(Stored items)

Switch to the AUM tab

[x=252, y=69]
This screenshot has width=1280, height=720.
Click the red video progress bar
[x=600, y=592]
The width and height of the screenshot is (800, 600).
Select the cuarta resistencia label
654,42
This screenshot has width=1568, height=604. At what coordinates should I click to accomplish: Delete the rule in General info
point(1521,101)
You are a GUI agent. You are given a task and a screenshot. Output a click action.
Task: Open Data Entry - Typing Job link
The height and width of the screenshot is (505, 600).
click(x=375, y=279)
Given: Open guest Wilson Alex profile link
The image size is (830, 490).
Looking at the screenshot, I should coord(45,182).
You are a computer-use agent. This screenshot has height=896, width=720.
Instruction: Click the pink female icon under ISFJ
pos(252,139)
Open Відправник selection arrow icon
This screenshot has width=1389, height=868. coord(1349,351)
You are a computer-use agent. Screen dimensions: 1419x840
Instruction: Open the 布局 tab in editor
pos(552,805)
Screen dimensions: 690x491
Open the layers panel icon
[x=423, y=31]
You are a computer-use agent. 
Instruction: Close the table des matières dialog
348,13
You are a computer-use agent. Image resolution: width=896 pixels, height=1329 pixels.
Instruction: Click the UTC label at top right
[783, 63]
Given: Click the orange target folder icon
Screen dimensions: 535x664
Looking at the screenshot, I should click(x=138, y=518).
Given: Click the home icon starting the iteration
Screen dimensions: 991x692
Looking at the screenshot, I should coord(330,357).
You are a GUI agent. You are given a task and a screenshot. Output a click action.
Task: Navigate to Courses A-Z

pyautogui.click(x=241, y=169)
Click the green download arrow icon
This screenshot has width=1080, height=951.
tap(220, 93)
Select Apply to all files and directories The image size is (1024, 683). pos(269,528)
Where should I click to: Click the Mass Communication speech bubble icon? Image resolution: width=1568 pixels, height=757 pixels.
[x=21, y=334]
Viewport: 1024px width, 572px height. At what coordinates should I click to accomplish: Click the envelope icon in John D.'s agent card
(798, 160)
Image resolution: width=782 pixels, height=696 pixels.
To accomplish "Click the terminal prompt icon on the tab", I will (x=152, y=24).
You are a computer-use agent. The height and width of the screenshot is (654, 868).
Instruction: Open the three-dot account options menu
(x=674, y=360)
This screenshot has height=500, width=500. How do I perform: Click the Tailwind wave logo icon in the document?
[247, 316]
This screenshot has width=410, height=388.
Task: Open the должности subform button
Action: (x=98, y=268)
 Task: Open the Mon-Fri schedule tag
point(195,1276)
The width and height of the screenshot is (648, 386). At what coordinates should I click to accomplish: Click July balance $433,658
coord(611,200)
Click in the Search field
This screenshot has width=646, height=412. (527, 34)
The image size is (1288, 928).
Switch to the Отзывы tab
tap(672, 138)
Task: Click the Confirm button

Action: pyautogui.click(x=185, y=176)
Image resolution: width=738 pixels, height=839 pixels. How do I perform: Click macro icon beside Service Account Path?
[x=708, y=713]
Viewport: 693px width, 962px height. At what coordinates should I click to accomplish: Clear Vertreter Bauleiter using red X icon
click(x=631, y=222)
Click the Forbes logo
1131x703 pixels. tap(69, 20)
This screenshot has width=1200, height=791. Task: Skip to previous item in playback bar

▶ _Task_
Filter the records above for lines containing the word "link", and copy those lines.

▶ _Exercise output_
Task: Open Data Entry - Typing Job link
Given: Open guest Wilson Alex profile link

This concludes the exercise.